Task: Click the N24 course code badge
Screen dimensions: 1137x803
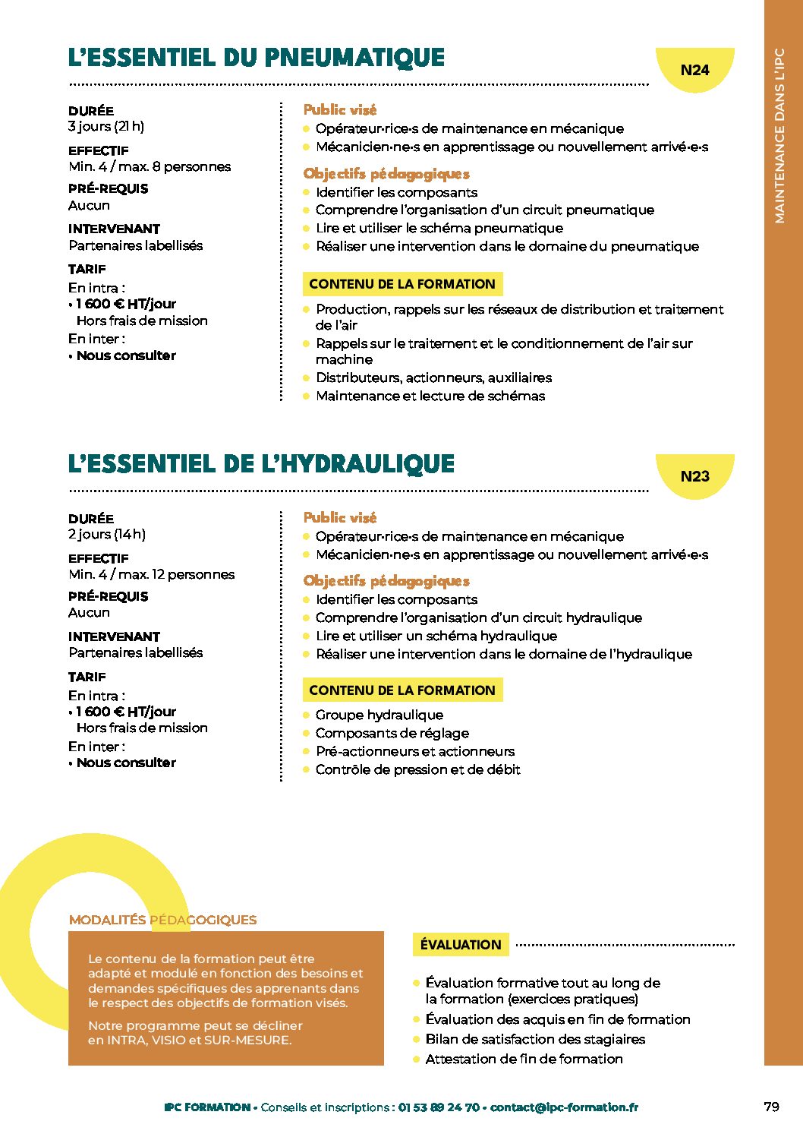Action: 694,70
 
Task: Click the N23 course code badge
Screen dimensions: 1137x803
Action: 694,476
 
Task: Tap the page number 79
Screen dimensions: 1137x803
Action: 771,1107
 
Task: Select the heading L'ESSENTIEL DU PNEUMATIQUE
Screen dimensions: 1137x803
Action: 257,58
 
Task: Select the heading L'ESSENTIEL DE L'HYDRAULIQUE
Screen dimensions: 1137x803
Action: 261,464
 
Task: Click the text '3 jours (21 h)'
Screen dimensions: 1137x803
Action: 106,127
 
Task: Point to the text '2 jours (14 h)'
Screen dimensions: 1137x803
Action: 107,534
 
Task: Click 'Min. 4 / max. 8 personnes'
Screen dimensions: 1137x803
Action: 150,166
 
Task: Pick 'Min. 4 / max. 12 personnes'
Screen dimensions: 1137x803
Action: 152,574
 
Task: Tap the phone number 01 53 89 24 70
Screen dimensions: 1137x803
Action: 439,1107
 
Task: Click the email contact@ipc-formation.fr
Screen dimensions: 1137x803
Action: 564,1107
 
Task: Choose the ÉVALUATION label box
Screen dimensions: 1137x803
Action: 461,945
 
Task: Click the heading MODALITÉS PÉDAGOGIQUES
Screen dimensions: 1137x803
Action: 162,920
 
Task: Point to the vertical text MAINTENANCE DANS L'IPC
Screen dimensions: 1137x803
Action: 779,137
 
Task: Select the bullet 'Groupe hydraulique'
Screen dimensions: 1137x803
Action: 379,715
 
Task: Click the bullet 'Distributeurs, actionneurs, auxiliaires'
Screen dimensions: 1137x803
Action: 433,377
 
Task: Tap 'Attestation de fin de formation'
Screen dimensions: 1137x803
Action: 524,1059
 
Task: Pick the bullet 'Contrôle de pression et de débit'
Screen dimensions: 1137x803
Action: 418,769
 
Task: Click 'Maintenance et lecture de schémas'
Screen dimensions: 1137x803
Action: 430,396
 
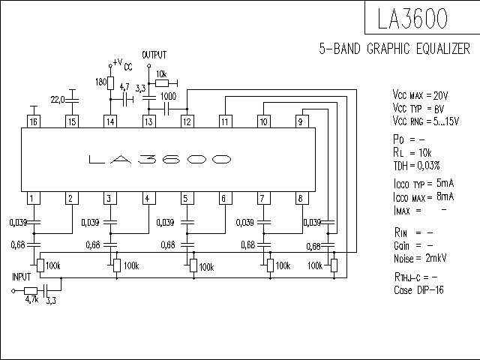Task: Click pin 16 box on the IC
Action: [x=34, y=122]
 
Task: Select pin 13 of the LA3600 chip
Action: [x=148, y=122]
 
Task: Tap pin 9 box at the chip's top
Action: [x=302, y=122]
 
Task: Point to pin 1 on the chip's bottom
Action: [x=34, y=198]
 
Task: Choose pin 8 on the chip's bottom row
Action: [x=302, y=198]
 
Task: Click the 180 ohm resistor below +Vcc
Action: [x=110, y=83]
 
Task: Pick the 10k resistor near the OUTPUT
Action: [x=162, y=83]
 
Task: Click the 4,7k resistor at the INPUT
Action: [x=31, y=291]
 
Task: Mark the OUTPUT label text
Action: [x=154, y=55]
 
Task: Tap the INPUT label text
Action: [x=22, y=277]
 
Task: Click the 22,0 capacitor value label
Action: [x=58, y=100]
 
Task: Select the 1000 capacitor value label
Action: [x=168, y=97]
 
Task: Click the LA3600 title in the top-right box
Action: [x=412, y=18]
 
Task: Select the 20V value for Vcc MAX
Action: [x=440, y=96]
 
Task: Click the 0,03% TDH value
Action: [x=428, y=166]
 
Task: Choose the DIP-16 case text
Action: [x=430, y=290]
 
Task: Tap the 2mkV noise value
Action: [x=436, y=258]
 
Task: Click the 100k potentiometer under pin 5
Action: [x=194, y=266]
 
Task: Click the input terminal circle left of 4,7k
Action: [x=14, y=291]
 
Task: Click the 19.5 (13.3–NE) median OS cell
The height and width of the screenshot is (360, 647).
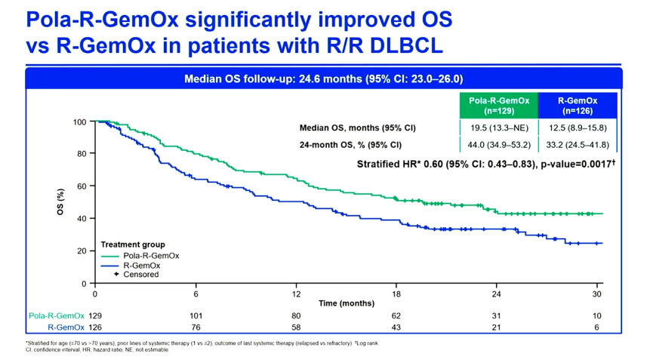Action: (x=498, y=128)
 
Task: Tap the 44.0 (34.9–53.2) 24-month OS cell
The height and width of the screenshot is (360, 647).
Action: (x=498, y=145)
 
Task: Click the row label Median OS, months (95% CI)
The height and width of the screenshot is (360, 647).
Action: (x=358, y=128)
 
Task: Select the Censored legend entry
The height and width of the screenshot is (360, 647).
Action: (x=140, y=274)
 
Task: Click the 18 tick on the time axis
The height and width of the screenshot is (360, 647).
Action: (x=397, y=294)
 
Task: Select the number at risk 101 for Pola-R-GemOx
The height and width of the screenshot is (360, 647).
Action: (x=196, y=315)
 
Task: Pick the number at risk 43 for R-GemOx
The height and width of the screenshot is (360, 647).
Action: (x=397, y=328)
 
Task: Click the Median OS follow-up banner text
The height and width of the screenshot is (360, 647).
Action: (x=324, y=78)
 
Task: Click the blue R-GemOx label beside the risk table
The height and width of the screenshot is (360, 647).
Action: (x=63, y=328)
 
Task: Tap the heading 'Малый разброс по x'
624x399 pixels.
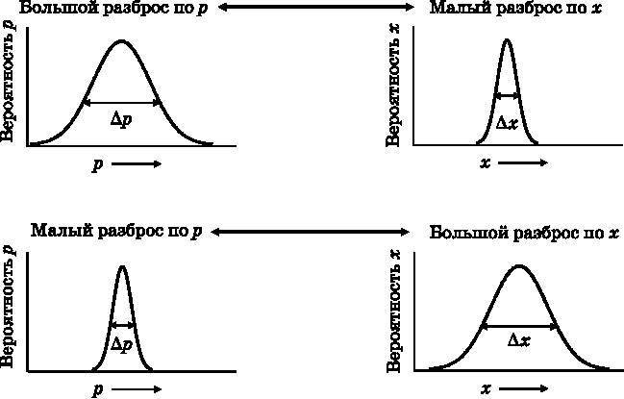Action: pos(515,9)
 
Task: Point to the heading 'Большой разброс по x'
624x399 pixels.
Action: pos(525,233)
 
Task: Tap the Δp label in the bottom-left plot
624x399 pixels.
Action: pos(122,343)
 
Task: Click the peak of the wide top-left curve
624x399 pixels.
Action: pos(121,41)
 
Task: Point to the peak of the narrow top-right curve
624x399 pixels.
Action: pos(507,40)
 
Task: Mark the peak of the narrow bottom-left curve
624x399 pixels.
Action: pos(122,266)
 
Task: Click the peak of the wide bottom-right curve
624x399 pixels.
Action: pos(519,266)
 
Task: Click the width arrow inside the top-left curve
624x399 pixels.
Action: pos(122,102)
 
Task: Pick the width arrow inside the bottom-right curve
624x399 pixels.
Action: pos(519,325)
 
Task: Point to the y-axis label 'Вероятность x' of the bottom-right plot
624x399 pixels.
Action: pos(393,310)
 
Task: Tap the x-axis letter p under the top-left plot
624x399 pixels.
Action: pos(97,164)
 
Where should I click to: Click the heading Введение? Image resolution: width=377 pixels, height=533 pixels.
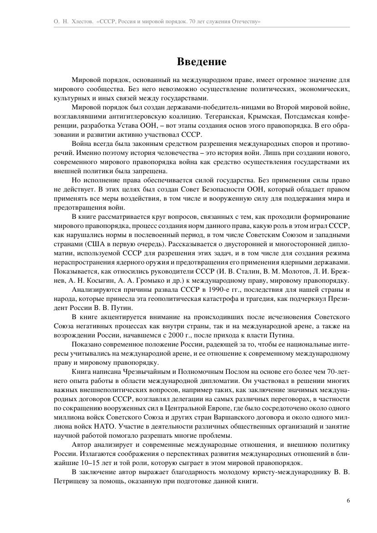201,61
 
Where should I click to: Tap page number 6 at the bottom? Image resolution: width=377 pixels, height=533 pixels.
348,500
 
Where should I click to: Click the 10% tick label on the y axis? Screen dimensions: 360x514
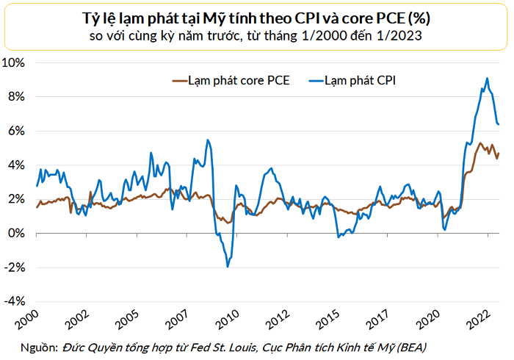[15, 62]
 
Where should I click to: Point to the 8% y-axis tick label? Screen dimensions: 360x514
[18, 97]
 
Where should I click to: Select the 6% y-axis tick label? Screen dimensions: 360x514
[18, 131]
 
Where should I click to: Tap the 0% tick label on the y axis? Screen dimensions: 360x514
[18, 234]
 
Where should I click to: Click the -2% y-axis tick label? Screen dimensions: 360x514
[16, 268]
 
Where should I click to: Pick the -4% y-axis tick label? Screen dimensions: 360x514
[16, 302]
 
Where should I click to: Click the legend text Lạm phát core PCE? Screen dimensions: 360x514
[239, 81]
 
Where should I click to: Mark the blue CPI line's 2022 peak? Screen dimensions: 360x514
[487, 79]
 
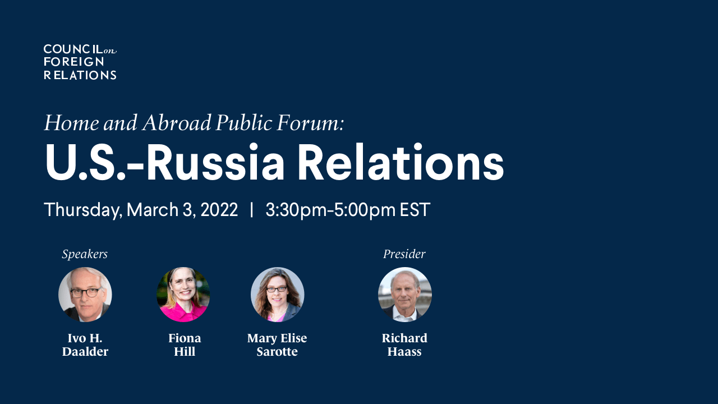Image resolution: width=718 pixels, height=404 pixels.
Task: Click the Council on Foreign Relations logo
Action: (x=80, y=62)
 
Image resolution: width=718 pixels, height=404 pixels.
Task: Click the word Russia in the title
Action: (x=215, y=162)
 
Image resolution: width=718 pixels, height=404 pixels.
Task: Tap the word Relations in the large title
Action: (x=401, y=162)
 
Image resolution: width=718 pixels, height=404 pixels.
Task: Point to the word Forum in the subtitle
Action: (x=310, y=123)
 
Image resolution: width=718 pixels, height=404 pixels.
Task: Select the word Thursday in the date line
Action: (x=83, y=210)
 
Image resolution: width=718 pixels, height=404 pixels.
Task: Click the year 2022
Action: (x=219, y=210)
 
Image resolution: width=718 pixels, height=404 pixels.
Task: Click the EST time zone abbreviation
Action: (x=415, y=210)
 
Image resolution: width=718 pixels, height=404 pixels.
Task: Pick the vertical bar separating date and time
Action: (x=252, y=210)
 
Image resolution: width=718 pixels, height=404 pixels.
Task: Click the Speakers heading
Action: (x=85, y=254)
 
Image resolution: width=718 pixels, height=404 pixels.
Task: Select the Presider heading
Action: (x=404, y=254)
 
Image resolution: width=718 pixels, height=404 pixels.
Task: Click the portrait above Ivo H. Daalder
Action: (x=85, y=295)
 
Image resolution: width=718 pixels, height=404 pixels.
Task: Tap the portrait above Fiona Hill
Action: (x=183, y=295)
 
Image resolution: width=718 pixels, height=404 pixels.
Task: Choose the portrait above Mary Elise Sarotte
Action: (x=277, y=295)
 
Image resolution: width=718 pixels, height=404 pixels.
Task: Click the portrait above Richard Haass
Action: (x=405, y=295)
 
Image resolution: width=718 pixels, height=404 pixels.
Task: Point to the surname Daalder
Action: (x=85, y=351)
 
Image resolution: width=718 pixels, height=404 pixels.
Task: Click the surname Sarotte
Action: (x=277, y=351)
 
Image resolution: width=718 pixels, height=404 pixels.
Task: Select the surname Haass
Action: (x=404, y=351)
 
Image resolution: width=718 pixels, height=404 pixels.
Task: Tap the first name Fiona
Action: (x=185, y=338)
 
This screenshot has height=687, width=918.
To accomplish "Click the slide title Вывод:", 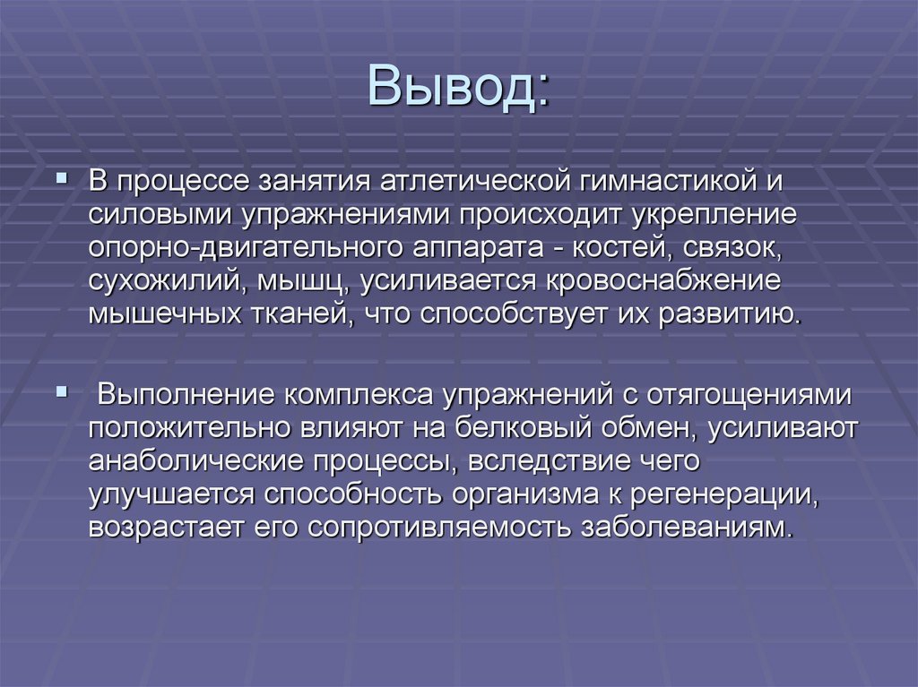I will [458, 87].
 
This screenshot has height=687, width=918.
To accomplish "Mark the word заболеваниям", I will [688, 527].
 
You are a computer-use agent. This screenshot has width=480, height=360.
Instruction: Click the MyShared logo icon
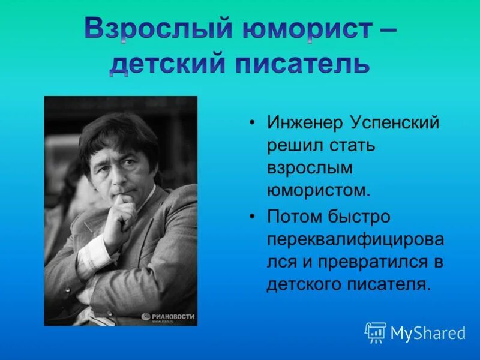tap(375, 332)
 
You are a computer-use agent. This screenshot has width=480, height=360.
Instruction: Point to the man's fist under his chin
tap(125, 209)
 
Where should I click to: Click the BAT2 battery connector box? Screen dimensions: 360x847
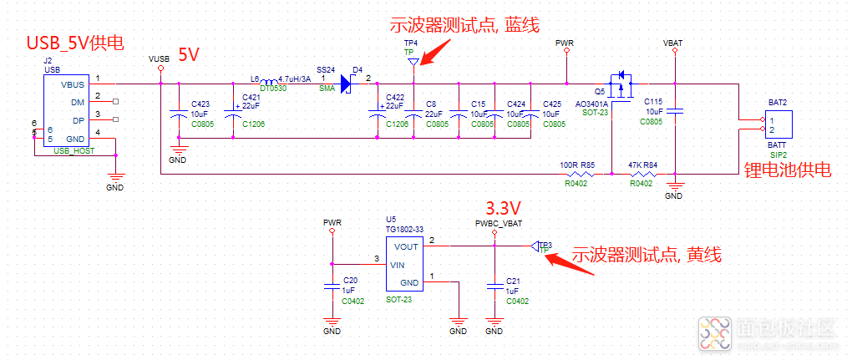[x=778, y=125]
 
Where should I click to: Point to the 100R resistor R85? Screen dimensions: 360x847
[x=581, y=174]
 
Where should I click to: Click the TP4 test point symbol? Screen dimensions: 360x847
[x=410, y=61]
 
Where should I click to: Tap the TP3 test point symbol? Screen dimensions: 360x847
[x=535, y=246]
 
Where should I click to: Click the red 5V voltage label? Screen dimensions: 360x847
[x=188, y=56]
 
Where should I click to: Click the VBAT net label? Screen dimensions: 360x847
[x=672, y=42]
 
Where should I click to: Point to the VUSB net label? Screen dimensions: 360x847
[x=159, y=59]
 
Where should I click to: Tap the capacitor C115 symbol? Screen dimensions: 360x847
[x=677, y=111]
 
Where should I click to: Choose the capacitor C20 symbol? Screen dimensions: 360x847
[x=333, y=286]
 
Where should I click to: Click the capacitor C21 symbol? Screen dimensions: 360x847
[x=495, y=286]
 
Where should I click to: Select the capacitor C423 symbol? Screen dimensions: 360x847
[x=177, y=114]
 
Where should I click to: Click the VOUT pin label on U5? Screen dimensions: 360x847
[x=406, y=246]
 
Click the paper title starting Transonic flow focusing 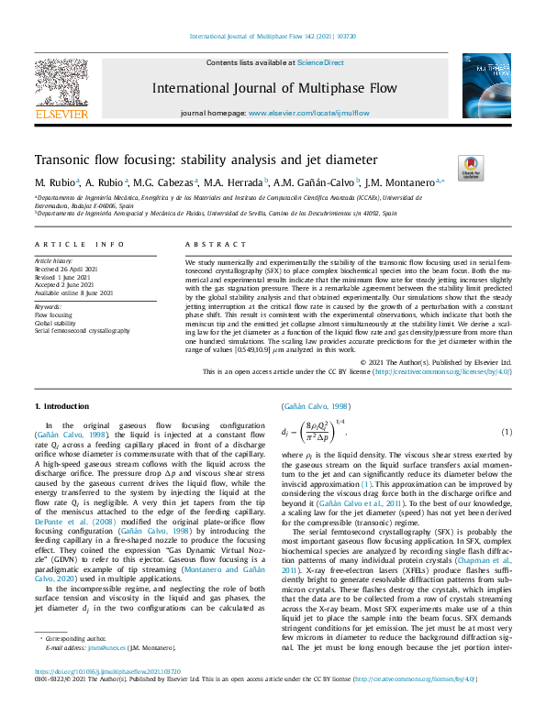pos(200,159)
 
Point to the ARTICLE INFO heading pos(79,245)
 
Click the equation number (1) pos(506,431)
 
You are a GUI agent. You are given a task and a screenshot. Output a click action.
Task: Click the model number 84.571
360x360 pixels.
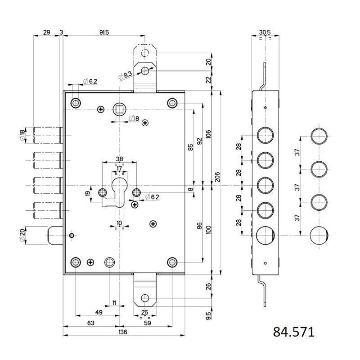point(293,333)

- WHAT YOU WILL DO: Please arrange the data above, between the line containing "Where should I click to: Point to the 8%" and the line containing "Action: (x=277, y=295)", inclusive, as a JSON list of strings, one string per line and with blank lines left out. Leave the pictures out of the answer.

- RESULT OF THIS EXERCISE:
[
  "Where should I click to: Point to the 8% y-axis tick label? Screen dimensions: 360x514",
  "[18, 97]",
  "Where should I click to: Select the 6% y-axis tick label? Screen dimensions: 360x514",
  "[18, 131]",
  "Where should I click to: Tap the 0% tick label on the y axis? Screen dimensions: 360x514",
  "[18, 234]",
  "Where should I click to: Click the -2% y-axis tick label? Screen dimensions: 360x514",
  "[16, 268]",
  "Where should I click to: Pick the -4% y-axis tick label? Screen dimensions: 360x514",
  "[16, 302]",
  "Where should I click to: Click the legend text Lạm phát core PCE? Screen dimensions: 360x514",
  "[239, 81]",
  "Where should I click to: Mark the blue CPI line's 2022 peak? Screen dimensions: 360x514",
  "[487, 79]",
  "Image resolution: width=718 pixels, height=404 pixels.",
  "Task: Click the Council on Foreign Relations logo",
  "Action: (x=80, y=62)",
  "Image resolution: width=718 pixels, height=404 pixels.",
  "Task: Click the word Russia in the title",
  "Action: (x=215, y=162)",
  "Image resolution: width=718 pixels, height=404 pixels.",
  "Task: Tap the word Relations in the large title",
  "Action: (x=401, y=162)",
  "Image resolution: width=718 pixels, height=404 pixels.",
  "Task: Point to the word Forum in the subtitle",
  "Action: (x=310, y=123)",
  "Image resolution: width=718 pixels, height=404 pixels.",
  "Task: Select the word Thursday in the date line",
  "Action: (x=83, y=210)",
  "Image resolution: width=718 pixels, height=404 pixels.",
  "Task: Click the year 2022",
  "Action: (x=219, y=210)",
  "Image resolution: width=718 pixels, height=404 pixels.",
  "Task: Click the EST time zone abbreviation",
  "Action: (x=415, y=210)",
  "Image resolution: width=718 pixels, height=404 pixels.",
  "Task: Pick the vertical bar separating date and time",
  "Action: (x=252, y=210)",
  "Image resolution: width=718 pixels, height=404 pixels.",
  "Task: Click the Speakers heading",
  "Action: (x=85, y=254)",
  "Image resolution: width=718 pixels, height=404 pixels.",
  "Task: Select the Presider heading",
  "Action: (x=404, y=254)",
  "Image resolution: width=718 pixels, height=404 pixels.",
  "Task: Click the portrait above Ivo H. Daalder",
  "Action: (x=85, y=295)",
  "Image resolution: width=718 pixels, height=404 pixels.",
  "Task: Tap the portrait above Fiona Hill",
  "Action: (x=183, y=295)",
  "Image resolution: width=718 pixels, height=404 pixels.",
  "Task: Choose the portrait above Mary Elise Sarotte",
  "Action: (x=277, y=295)"
]